[Start of section]

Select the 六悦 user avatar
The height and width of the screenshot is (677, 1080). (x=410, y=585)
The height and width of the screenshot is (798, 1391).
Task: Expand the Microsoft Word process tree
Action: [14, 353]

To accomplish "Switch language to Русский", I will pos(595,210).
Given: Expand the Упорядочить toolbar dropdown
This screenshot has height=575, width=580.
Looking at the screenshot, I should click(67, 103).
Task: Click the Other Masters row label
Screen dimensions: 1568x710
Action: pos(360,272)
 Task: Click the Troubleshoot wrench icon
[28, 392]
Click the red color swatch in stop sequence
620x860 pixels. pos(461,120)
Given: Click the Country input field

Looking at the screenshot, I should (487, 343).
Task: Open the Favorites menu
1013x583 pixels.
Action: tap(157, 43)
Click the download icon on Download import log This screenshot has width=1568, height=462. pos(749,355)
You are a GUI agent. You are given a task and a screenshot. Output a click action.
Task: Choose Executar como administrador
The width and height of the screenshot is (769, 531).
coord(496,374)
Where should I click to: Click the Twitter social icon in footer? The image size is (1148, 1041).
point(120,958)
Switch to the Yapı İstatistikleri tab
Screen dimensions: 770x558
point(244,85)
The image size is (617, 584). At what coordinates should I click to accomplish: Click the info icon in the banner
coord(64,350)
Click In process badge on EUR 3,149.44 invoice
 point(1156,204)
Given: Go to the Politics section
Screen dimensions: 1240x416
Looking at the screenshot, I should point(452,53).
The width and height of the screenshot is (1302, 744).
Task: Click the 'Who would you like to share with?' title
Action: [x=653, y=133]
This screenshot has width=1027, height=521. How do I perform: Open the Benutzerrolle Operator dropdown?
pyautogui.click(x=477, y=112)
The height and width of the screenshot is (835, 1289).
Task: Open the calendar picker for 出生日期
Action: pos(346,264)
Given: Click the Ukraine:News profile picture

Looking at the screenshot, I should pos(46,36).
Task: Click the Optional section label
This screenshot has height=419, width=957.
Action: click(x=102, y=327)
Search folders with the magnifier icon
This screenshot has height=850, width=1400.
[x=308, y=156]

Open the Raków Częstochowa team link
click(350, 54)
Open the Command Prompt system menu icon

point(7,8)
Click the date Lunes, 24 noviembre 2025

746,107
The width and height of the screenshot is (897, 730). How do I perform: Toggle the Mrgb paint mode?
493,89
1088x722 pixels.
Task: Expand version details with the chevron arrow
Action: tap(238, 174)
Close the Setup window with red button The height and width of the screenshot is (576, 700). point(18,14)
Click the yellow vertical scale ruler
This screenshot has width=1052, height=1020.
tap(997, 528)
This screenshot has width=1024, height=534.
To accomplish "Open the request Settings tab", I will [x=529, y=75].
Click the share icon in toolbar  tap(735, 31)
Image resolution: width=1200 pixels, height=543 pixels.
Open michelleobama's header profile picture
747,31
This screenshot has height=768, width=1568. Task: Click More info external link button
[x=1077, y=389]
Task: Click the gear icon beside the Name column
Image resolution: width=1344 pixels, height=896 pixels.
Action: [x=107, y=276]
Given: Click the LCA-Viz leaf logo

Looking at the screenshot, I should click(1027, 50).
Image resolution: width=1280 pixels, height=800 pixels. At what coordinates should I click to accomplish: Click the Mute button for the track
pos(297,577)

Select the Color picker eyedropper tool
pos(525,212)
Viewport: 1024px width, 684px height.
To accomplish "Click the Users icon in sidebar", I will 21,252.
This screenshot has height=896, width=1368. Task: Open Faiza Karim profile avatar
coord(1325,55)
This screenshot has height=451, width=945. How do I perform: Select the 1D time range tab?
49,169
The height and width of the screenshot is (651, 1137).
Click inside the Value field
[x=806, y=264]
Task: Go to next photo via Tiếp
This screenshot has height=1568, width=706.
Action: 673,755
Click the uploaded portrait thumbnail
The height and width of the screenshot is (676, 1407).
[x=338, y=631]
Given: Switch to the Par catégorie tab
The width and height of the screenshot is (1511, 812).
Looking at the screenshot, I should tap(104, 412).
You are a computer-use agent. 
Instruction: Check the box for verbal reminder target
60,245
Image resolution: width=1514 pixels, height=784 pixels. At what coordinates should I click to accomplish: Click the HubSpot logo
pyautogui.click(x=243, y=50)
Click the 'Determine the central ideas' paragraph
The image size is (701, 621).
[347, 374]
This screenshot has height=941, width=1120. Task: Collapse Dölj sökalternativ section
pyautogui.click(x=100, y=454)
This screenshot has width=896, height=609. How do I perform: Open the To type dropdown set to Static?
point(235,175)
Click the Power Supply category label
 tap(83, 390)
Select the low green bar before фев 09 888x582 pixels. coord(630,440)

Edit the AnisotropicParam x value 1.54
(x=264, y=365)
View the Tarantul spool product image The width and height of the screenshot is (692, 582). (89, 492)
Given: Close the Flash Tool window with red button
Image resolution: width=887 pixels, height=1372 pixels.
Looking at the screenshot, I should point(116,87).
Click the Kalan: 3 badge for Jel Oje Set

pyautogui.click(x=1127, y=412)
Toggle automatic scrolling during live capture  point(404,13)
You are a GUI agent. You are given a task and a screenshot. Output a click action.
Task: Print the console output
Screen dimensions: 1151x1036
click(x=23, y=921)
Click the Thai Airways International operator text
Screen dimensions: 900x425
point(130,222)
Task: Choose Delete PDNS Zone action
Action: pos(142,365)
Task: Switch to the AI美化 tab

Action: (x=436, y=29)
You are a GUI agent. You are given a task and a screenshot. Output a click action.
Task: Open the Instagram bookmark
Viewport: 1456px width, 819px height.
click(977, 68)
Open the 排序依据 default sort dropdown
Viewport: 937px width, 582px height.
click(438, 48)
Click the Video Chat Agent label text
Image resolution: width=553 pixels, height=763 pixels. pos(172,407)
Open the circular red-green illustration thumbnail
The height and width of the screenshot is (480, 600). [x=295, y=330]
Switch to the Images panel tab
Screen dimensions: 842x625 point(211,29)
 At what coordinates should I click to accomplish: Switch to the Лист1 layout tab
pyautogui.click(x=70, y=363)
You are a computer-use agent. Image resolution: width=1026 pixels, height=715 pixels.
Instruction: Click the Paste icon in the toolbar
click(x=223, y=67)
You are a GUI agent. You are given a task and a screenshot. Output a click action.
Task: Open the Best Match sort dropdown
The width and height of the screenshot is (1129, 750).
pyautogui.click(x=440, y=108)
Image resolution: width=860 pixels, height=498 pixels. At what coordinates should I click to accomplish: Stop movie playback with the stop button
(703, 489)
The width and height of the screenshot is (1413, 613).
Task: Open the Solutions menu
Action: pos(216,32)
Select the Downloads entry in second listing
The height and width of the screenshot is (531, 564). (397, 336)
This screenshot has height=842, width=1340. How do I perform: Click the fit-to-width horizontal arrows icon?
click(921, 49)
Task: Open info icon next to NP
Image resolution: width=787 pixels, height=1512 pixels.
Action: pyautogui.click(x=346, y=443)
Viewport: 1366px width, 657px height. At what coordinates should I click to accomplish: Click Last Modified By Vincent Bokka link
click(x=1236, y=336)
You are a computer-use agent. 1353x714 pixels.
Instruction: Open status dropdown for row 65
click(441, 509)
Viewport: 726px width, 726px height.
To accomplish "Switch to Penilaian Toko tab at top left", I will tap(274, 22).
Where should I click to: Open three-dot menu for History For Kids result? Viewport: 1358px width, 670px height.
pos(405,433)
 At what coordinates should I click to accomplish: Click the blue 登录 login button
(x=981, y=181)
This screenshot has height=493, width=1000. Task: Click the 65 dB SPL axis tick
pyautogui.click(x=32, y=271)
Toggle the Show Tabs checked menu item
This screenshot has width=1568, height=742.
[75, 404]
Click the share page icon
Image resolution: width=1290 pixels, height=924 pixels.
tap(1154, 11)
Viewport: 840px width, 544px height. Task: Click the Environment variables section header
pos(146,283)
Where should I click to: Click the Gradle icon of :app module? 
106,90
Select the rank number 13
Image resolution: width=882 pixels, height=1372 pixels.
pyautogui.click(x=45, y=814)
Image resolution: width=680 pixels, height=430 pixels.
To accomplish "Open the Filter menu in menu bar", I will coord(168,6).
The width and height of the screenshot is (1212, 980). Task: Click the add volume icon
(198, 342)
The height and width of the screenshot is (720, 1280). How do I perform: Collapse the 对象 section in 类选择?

[End of section]

Problem requirements: Report how many lines above hold "computer", number only.

Written reply: 3